-- REQUIRED WORK --
Each line of the material below that holds the word "computer" needs to be copied.

-- RECORD EXTRACTS --
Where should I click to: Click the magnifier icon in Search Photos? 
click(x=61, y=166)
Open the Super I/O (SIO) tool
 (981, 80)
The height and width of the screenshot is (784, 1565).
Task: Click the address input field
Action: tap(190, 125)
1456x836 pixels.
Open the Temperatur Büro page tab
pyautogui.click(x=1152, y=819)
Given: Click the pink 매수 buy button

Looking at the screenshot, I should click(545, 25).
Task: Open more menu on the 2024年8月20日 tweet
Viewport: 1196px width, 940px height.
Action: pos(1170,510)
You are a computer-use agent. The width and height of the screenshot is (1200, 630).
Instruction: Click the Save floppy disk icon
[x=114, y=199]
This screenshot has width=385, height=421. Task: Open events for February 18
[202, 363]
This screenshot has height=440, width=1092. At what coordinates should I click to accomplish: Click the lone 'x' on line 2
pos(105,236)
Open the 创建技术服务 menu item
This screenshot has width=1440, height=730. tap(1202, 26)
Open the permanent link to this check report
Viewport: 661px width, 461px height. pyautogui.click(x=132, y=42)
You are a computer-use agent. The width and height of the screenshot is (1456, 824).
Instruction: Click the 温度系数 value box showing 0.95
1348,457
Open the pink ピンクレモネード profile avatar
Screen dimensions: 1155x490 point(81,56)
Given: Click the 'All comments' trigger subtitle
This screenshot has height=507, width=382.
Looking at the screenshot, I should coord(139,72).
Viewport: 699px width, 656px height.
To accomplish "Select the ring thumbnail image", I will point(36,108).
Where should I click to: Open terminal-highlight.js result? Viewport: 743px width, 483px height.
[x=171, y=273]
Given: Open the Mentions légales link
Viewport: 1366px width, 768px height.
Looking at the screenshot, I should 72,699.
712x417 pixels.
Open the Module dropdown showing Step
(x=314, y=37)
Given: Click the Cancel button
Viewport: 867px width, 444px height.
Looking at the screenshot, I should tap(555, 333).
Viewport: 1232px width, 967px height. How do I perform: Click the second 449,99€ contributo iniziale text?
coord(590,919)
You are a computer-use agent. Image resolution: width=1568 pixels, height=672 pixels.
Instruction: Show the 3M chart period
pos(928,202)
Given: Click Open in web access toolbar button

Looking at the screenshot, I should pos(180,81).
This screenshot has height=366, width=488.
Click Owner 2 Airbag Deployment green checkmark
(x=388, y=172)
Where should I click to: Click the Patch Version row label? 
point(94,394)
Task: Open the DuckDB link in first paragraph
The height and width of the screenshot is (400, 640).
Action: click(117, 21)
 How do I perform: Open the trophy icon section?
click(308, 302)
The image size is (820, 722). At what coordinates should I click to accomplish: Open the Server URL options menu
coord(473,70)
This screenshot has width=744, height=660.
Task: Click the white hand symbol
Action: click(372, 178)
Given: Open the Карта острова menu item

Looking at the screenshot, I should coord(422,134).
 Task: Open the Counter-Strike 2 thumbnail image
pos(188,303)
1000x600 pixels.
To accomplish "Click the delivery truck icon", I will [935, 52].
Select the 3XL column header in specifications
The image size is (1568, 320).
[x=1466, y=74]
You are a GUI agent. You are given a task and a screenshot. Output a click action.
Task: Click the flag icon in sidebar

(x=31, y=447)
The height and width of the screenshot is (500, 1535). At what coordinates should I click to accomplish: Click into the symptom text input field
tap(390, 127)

-- RESPONSE AREA --
You are a computer-use agent. The width and height of the screenshot is (1200, 630).
You are a computer-use agent. The width and height of the screenshot is (1456, 824).
You are a computer-use agent. Image resolution: width=1568 pixels, height=672 pixels.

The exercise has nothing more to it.